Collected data
##############################
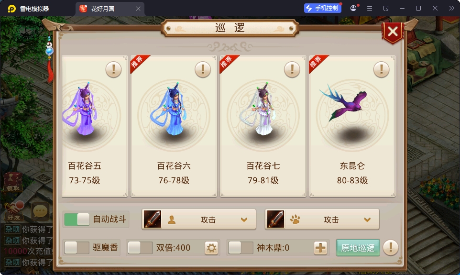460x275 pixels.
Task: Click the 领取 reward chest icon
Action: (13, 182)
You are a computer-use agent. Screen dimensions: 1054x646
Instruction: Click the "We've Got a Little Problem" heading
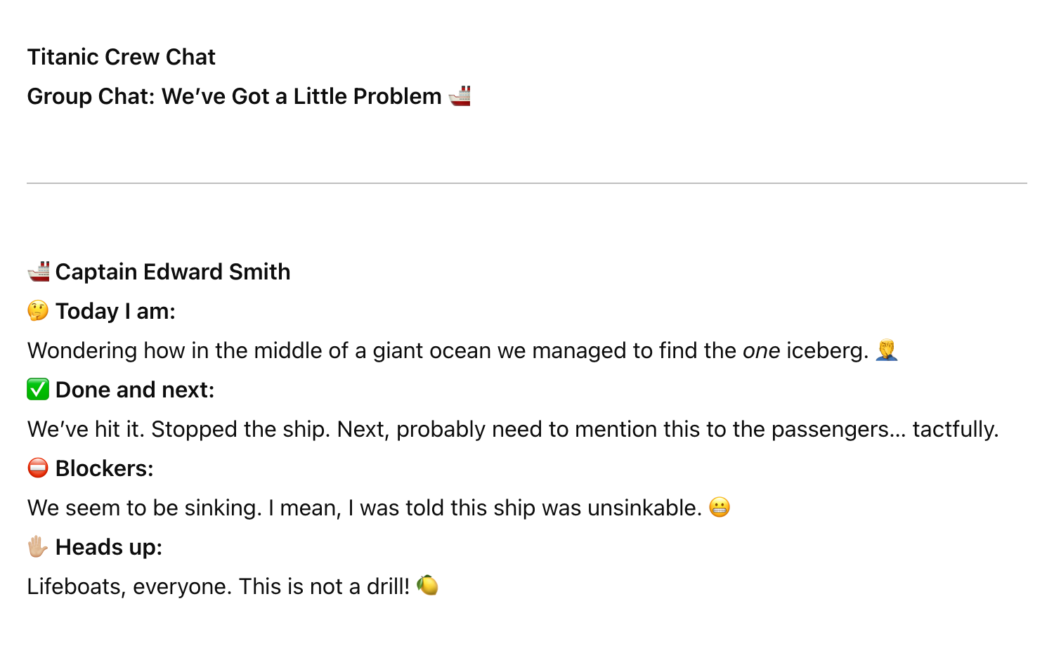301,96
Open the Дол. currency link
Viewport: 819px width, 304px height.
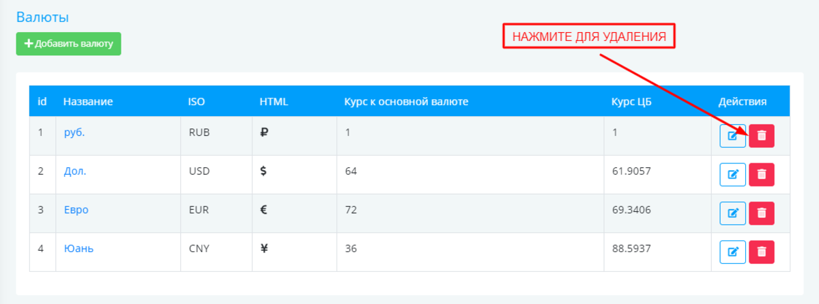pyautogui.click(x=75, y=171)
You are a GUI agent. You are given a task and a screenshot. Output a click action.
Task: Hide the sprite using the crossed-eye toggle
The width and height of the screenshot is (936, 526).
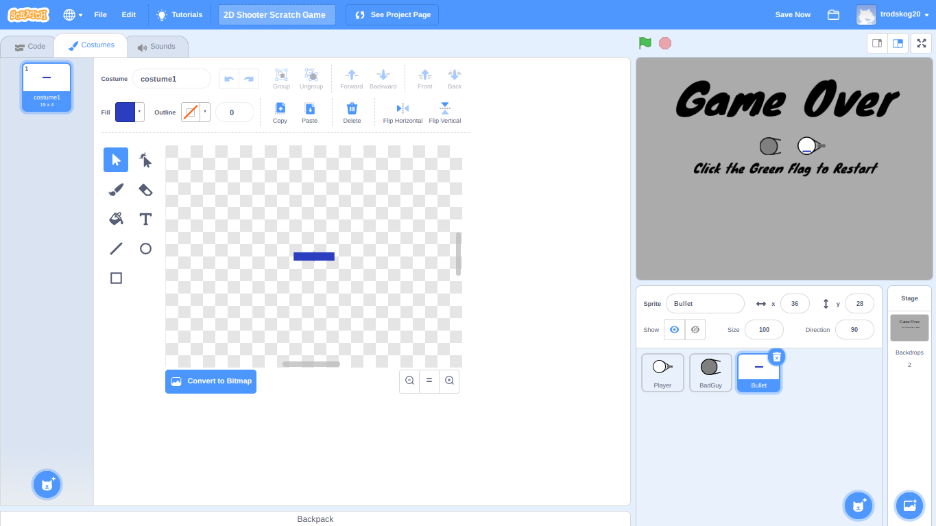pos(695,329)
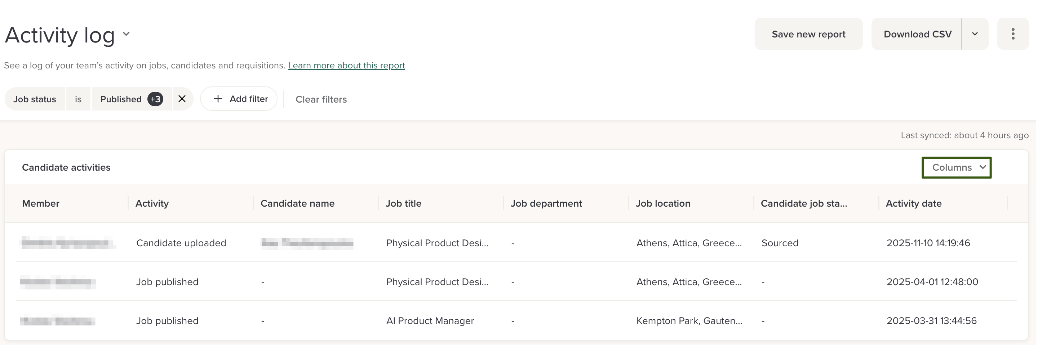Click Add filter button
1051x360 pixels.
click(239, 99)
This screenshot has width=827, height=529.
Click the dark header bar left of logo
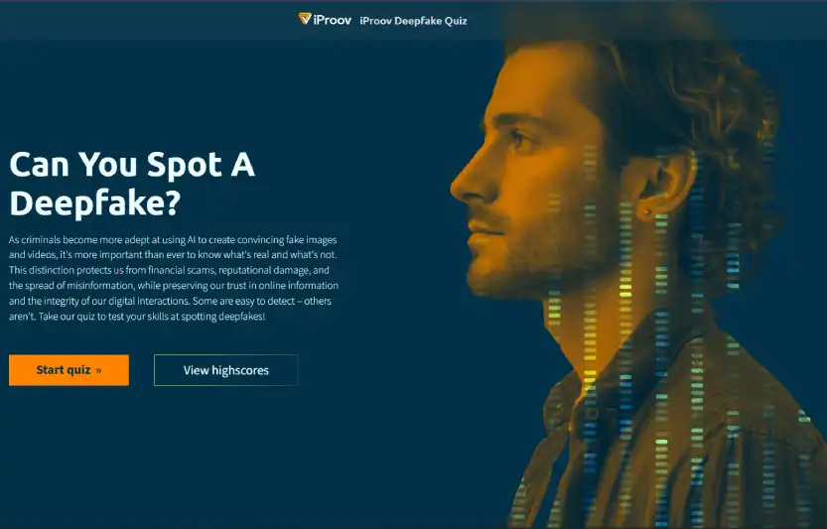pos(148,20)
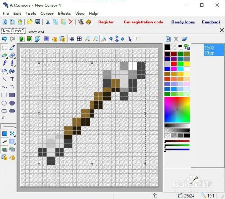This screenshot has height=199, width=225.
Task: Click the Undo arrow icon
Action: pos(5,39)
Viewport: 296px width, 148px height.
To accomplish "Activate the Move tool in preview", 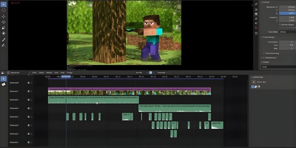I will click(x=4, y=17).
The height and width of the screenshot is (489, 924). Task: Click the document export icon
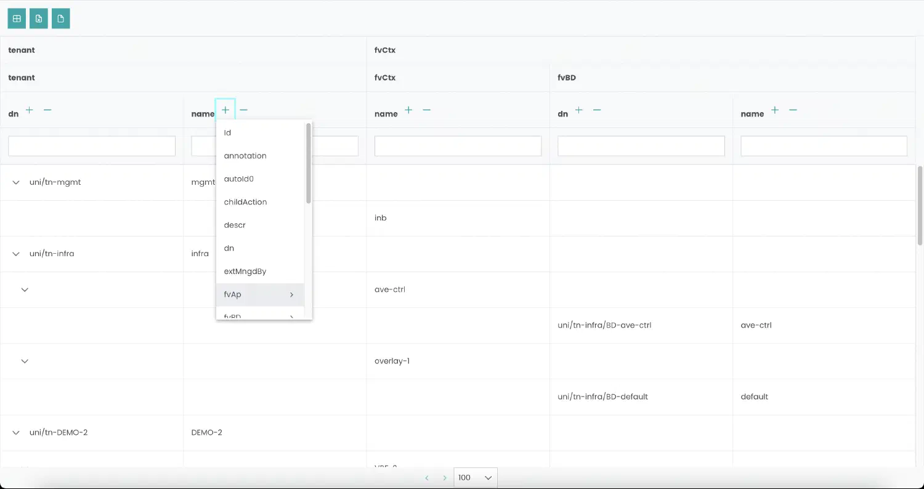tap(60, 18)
##############################
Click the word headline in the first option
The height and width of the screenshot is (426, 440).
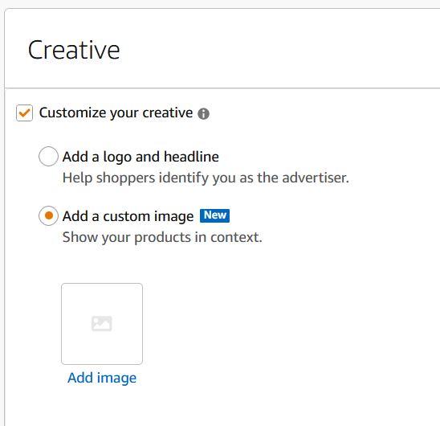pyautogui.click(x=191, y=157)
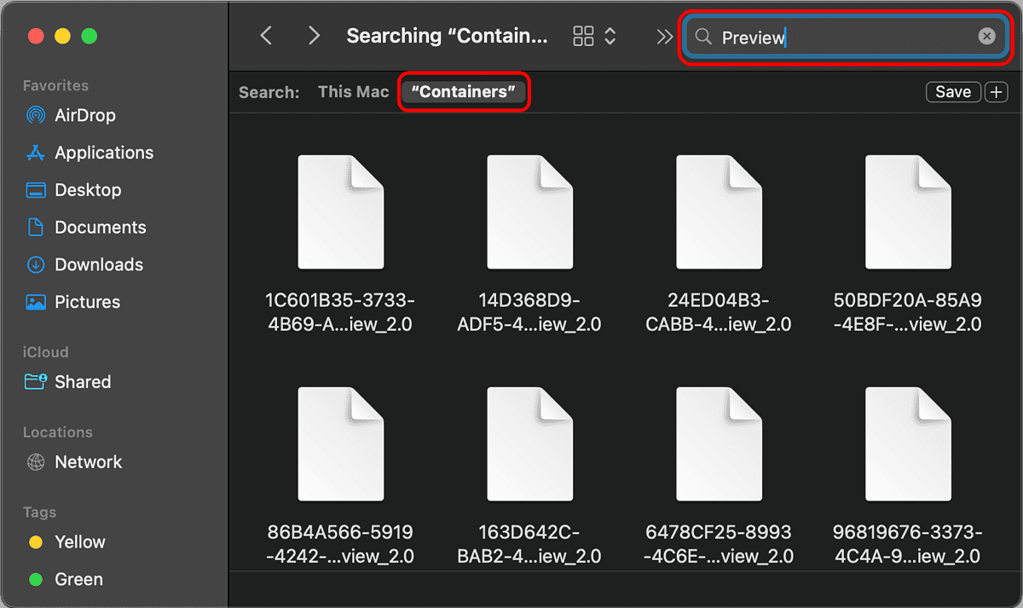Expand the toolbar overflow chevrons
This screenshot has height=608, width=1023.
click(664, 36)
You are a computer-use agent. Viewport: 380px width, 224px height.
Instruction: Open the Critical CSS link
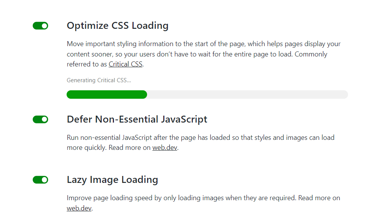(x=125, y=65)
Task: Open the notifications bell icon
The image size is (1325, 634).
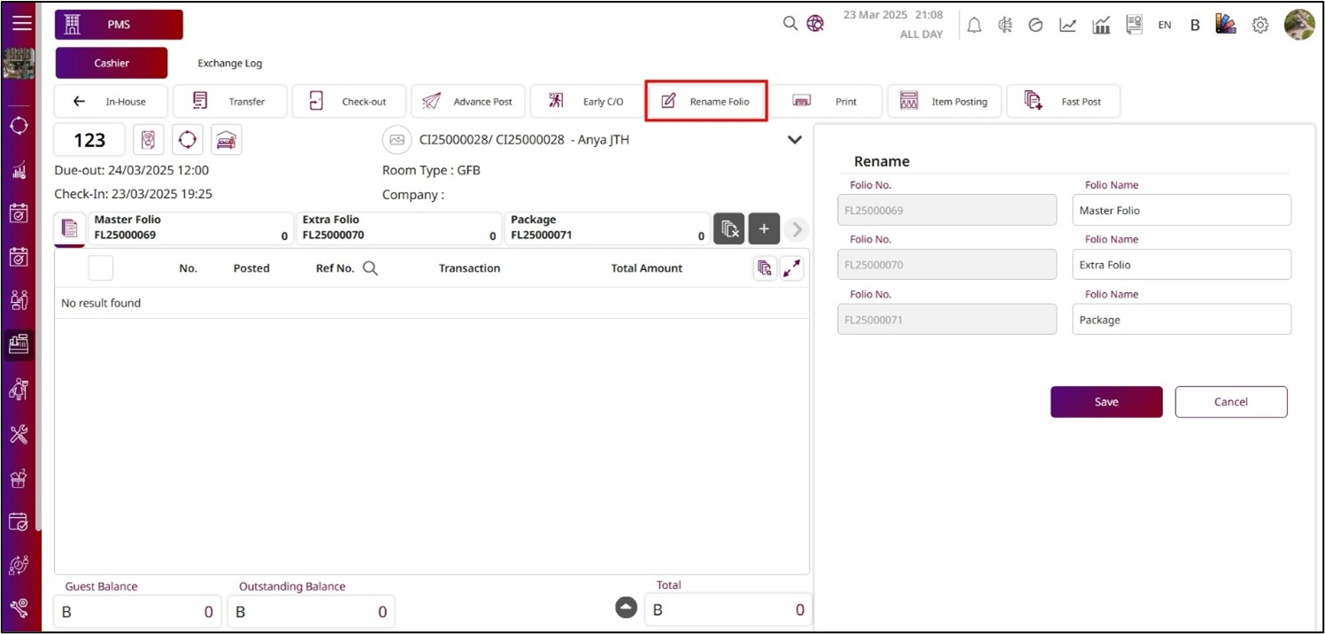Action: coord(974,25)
##############################
(What you need to do): In the data above, retype only the stretch from the line with "You are a GUI" through the line with "This screenshot has width=827, height=529.", word for word, and skip any pictures.

(Answer space):
You are a GUI agent. You are given a task and a screenshot. Output a click action.
Task: Hide the sprite using the crossed-eye toggle
The width and height of the screenshot is (936, 526).
pos(695,329)
Click Add filter button
1051x360 pixels.
click(239, 99)
This screenshot has width=827, height=529.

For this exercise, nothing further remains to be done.